1. Netzwerktreffen in Grevesmühlen - Koordinierungstreffen

Das erste Netzwerktreffen diente dem Kennenlernen der Teilnehmer und der relevanten Entscheidungsträger öffentlicher wie privater Servicestellen im Bereich der Inklusion aus allen Partnergemeinden. Bei gemeinsamen Workshops wurden die wichtigsten Schwerpunkte, Problemfelder, Zielsetzungen und Lösungsansätze in der kommunalen Inklusionsarbeit in den Partnergemeinden präsentiert, diskutiert und zusammengefasst.

Als Best Practice Beispiel für gelebte Inklusion besuchten die Delegationen die Werkstatt für Menschen mit Behinderungen in Upahl und das Evangelische Feriendorfes in Boltenhagen. Das Diakoniewerk im nördlichen Mecklenburg gGmbH ist Träger der Einrichtungen und gab den Teilnehmern Einblick in den Montagebereich, die Schlosserei, der Holzwerkstatt sowie in die Ferienanlage in Boltenhagen. Zwischen den Teilnehmern, den Gruppenleitern und den Beschäftigten kam es zu interessanten, intensiven Gesprächen und zu einem gemeinsamen Erfahrungsaustausch.

Um das Projekt der Öffentlichkeit, Stakeholdern und den Zielgruppen vorzustellen, fand eine Projektpräsentation im Ringhotel Grevesmühlen statt. Der Einladung der Projektgruppe folgten ca. 150 Gäste aus Vereinen, Verbänden, Institutionen und Unternehmen der Stadt. Nach der Projektpräsentation fand eine gemeinsame Podiumsdiskussion zu Projektthema sowie zur Inklusion in Grevesmühlen statt.

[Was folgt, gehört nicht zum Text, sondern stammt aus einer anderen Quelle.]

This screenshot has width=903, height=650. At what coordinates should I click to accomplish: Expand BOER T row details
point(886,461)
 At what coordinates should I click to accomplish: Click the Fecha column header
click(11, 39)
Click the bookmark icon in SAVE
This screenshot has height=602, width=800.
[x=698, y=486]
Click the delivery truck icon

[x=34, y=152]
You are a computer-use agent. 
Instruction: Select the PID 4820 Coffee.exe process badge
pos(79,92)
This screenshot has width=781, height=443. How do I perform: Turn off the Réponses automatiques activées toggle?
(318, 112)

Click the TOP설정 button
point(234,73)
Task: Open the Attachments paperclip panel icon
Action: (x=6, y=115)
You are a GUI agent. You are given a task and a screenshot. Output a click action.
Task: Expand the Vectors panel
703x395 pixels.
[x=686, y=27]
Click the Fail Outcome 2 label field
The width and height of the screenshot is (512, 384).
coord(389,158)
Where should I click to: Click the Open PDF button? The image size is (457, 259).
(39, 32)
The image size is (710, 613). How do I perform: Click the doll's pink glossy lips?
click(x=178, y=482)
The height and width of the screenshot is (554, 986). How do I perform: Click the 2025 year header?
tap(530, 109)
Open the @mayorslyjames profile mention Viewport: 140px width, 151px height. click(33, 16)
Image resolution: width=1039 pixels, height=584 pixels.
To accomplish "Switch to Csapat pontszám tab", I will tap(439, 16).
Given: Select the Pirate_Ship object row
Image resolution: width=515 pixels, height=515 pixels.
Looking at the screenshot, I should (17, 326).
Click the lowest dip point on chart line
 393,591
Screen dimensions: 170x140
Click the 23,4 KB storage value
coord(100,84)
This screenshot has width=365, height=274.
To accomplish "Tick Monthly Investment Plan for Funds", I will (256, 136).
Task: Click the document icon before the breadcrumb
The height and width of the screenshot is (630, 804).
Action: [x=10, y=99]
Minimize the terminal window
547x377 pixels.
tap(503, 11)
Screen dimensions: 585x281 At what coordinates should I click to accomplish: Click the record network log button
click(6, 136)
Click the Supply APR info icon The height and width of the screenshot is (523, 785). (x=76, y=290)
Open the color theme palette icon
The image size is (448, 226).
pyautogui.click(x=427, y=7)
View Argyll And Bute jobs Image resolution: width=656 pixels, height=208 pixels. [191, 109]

Bei Musik, Tanz und einem gemeinsamen Abendessen nutzten die Teilnehmer die Möglichkeit sich untereinander zu vernetzen und neue Beziehungen aufzubauen. Durch die Veranstaltung konnte die Bewusstseinsbildung zum Projektthema und die Identifikation mit den Projektzielen verbessert werden. Durch die Berichterstattung der darauf folgenden Fernseh- und Presseberichte wurde die Offentlichkeit für dieses Thema sensibiliesiert.